MIS ÚLTIMOS 50 AÑOS 1971 – 2021 CARLOS CAMPOS COLEGIAL
En aquel entonces, le solía decir que no sabía si llegaría a viejo, y que, si llegaba a serlo, eso era un asunto que correspondía exclusivamente al Padre Eterno. Le preguntaba: "Si usted necesita que yo viaje a cualquier ciudad para realizar algún trámite, ¿cuál es lo primero que hace?" A lo que él me respondía: "Darme los pasajes y los viáticos." De la misma manera, le expliqué, funciona la relación con el Padre Eterno. "Yo estoy cumpliendo un encargo que Él me ha dado, y Él es quien me proporciona los viáticos y lo necesario mientras esté por su cuenta.

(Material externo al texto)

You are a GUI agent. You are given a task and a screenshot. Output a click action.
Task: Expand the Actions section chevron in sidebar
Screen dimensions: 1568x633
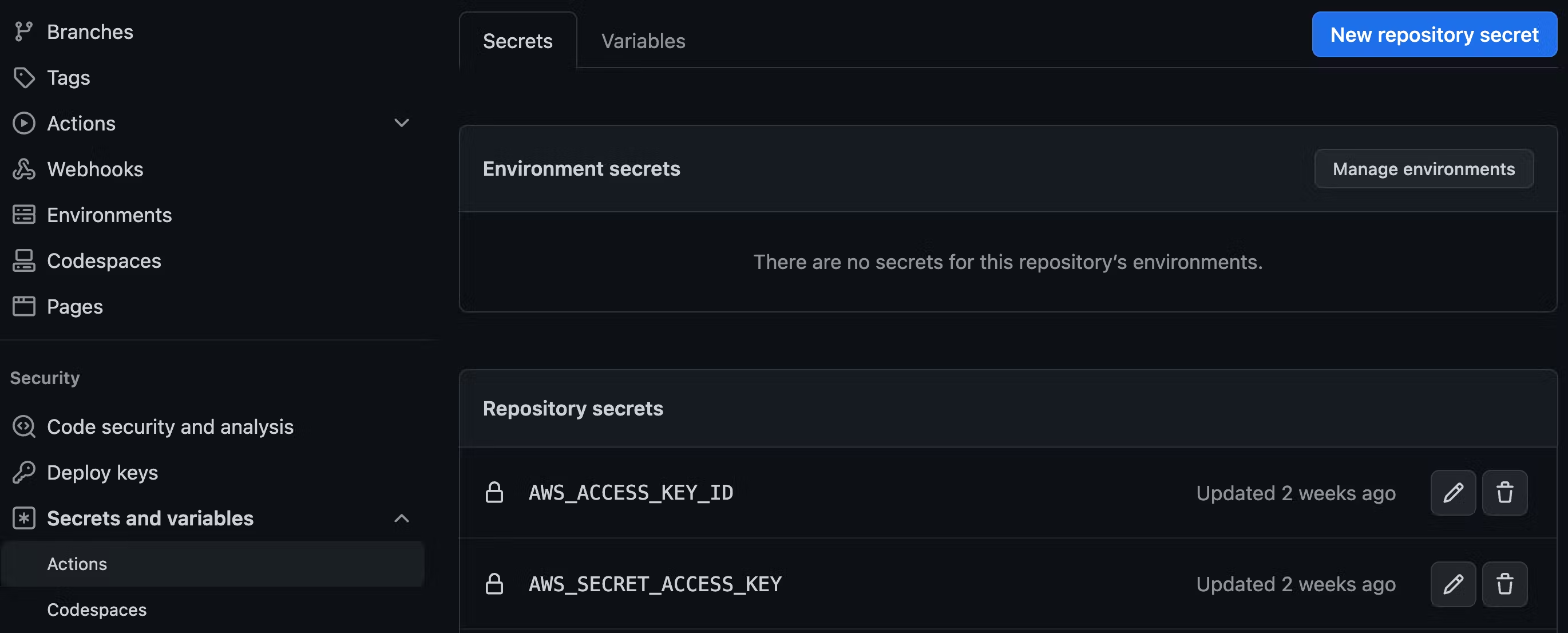tap(402, 123)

Cuando ya no me sea útil, Él me llevará de vuelta a casa, como nos sucederá a todos, sin excepción. Entonces, ¿por qué preocuparnos por eso?", le dije, de forma sencilla pero contundente
En esa ocasión, influenciado por su ego, alzó la voz y me dijo: "Uno sin dinero no es nadie. Con dinero, uno puede hacer lo que quiera. El dinero lo resuelve todo. Esa es la razón de nuestra existencia; hay que ahorrar para la vejez, llegue o no llegue." Ahora, con lágrimas en los ojos, me confesaba: "Recuerdo mucho lo que usted me decía, y sus teorías, especialmente cuando el médico me dijo, ante la gravedad de la salud de Agustina, que le ofreció un avión ambulancia y una carta abierta de diez mil millones de pesos del Banco Popular para llevarla donde fuera necesario, con tal de salvarle la vida. Pero el médico muy sereno le replicó, mire Mario, su dinero, en ese momento, no nos sirve para absolutamente nada. Lo único que se me ocurre sería ir a una iglesia, hablar con el Creador y negociar con Él. Es lo único que queda en situaciones como esta."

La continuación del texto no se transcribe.